On December 3, 2014, the Company announced that it formed a joint venture with Saudi Arabian Mining Company (Ma’aden) to operate the Jabal Sayid project. The
Company and Ma’aden own equal shares in a new joint venture company established to hold the Jabal Sayid assets free of the restrictions that had been placed on Bariq Mining Ltd., the former owner. The arrangement was approved by the DMMR, and the matter is now closed.
Cerro Casale
One of the environmental permits related to the open pit and water management system at the Company’s 75 percent-owned Cerro Casale project in Chile is subject to an environmental regulation (the “Regulation”) that, if applied as written, would have required the Company to begin construction of the project by January 26, 2015. Construction did not begin by that date, and the environmental permit is therefore subject to cancellation.

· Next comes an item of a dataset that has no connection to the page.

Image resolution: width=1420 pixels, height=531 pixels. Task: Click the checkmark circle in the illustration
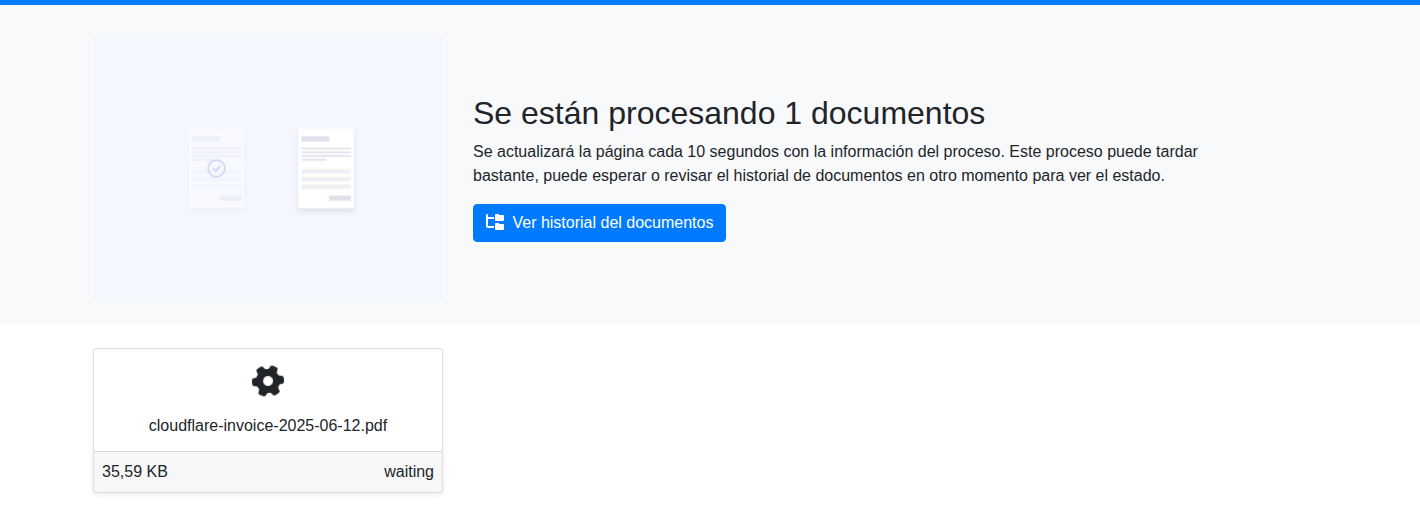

However, the Company is seeking relief from the Regulation under a procedure established by the Chilean environmental authority. If the Company does not obtain the requested relief then it will evaluate a potential legal challenge to the Regulation. Permits required for the majority of the project’s proposed operations have been obtained under a new environmental approval not subject to the January 26, 2015 construction deadline.
Although it is not subject to the January 26, 2015 construction deadline, the new environmental approval mentioned above is currently being challenged by local and indigenous community members in an administrative proceeding before the Chilean environmental authority for, among other claims, alleged deficiencies in water quality baseline information and the indigenous consultation process. An unfavorable outcome in this proceeding could result in cancellation of, or changes to, the new environmental permit.
Cerro Casale had a carrying value on a 100 percent basis of $500 million as at December 31, 2014, reflecting an impairment loss that was recorded on the project in the fourth quarter of 2014 (see note 20). Cancellation of either of the two environmental permits could result in a further impairment charge against the carrying value of the asset.